Tuesday, December 05, 2006

Cold Toes and Other Sensations

Friday evening I walked home from school around 8:00 in flip flops. It was December 1st and 71 degrees (that's 21 celsius to all you non-Americans I imagine are reading my blog). The temperature fell 30 degrees that night and by the time I went to work at the pharmacy on Saturday it was cold enough to freeze an uncovered pinky toe.

Life is changing almost as quickly. Today as everyone held their breath at the first sign of snow flakes, I arrived at my first job interview for a registered nurse position. In the interview, I was asked who my favorite nursing theorist is. Nursing theory may sound counter intuitive, but here's the thing: patients don't recover from a couple medications, an x-ray, and a blood test or two. It's not a math problem that works out if you have the right formula. A nurse's method of discovering the individual needs of each patient and deciding how to address them can hinge on strict science, on religion, on whim, or on nursing theory. And there are many nursing theories.

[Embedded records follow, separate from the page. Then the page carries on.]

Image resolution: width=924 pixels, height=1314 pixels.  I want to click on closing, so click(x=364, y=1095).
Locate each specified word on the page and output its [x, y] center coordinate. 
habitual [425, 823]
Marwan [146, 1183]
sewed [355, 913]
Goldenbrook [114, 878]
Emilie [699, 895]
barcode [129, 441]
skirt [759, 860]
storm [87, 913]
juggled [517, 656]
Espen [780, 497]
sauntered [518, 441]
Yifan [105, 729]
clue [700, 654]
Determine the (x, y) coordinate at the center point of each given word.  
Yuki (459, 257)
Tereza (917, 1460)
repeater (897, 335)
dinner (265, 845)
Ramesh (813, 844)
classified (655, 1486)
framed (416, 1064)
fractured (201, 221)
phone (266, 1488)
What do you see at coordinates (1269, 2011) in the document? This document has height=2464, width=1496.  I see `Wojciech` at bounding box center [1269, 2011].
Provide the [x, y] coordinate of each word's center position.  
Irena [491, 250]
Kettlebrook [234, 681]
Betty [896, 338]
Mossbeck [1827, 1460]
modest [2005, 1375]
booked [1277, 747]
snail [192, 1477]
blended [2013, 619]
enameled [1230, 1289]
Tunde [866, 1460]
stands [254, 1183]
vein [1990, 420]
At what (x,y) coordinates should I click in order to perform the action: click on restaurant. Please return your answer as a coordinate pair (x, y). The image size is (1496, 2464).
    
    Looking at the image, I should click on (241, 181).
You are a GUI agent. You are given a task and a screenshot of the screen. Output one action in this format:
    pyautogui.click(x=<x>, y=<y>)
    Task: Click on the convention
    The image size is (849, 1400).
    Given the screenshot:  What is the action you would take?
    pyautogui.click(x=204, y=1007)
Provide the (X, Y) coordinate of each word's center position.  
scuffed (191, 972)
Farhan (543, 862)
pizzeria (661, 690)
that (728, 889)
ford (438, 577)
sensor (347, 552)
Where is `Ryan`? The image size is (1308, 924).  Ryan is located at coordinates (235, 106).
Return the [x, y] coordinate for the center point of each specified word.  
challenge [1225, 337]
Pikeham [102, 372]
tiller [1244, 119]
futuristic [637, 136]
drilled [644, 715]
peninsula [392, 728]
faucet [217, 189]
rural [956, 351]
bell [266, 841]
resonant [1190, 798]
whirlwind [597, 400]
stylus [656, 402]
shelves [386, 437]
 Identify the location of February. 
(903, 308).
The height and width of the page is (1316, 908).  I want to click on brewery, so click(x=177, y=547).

My answer to his question was Martha Rogers. When I watched an interview with her last year, her ideas about energy fields and unitary human beings went over about as well as my last horoscope, and I didn't see a way to apply it a clinical practice. I've since read more about Rogerian science and realized it's about a capacity to make changes. It's a positive theory. Unlike linear development theories like Erickson, with certian benchmarks of development (I hate benchmarks), Rogers considers life to be a process of continually repositioning oneself around unpredictable fluctuations in our environment. In a Rogers world, a nurse wouldn't assign a careplan for kidney failure, she would lend her energy toward helping the patient make individual choices about their health. All I know is if it were me in the bed, I would want my nurse to see more than a clogged artery, and ultimately when a patient leaves the hospital they will have to make their own health decisions anyway so why focus on the afflicted body part when it's the whole person that's doing the afficting. In the U.S., the most common causes of hospitalization are preventable or controllable illnesses. Nurses can't just pass out some pills and call it a day. So that's one theory.

A year ago I hadn't even finished a semester of nursing school and now I'm about to begin my career. The countdown continues: 14 days, 13 hours.